National Multiple Sclerosis Awareness Month
BISMARCK, N.D. (KFYR) - March is National Multiple Sclerosis Awareness Month. Multiple sclerosis or MS is an immune-mediated disease which means that there is an abnormal response of the body’s immune system that causes the disease. The immune system attacks the central nervous system by mistake.
Nettie Lindvig of Bismarck has been living with MS since 2003. Before being fully diagnosed, she noticed something was not right.
“I had been having trouble getting in and out of my car, I would have to lift my leg to get into my car. One day, the left side of my face went numb and that was the side I was having trouble with my legs. By the end of the day, the whole left side of my head was numb,” said Lindvig.
After many doctor visits, neurology visits, tests, and an MRI of her brain, it was determined that the symptoms she was having were the result of MS. The next phase was treatment. There are medications that help to slow the progression of the disease and they are getting better each time, but it’s a lot of trial and error.
“I have been on, I think this is my sixth medication since I was diagnosed. Some of the times you go to have your check-up and MRI and something may be new and there’s new lesions, so then they change your medication because the medication isn’t working anymore,” said Lindvig.
Although she does not know how she will feel physically every day, Lindvig attends weekly classes at the Missouri Valley YMCA where a class called MS Strong meets. The program brings resources to those with MS in the community.

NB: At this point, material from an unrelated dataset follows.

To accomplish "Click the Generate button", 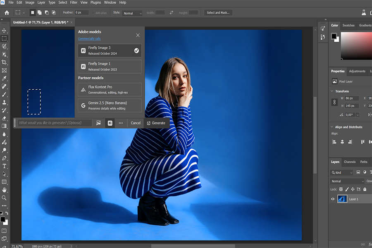I will click(156, 123).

“We focus on education for those, providing resources, we hope to provide social engagements, so strengthening the community that we already have for those with MS. As well as providing exercise, so a dedicated class where they can come with peers that they can increase their wellness, functional capacity, and quality of life,” said McKaela Halvorson, group fitness director at the Missouri Family YMCA and Mandan Family Wellness.
Lindvig could have easily given up and become secluded, but instead, she decided to become aware of the disease she was living with. She conducted research on MS which lead her to find the National MS Society. She became an MS advocate, coordinated walks, and even has spoken with politicians about the disease.
“For me it was helpful, it made me feel like I was making a difference. It’s like, ‘OK, I have this, I’m going to fight it tooth and nail, and I’m going to do whatever I can to help find a cure for it,’” said Lindvig.
New people are diagnosed with MS every day and it is difficult to accept the results and focus on moving forward. Lindvig says don’t panic.
“Get support and get educated on it. Go to the National MS Society Upper Mid-West Chapter. They have brochures, they have all kinds of support. They have MS navigators and they will help you right off the bat,” said Lindvig.
The National MS Society says that nearly one million people in the U.S. have been diagnosed with this disease. It hits close to home for KFYR-TV Reporter Justin Gick as his dad was recently diagnosed with MS. Although there is only medication to slow down the progression of the disease, people living with MS are hopeful a cure will be found soon.
If you have MS, there is a support group that meets on the second Tuesday of each month at the Bismarck Library.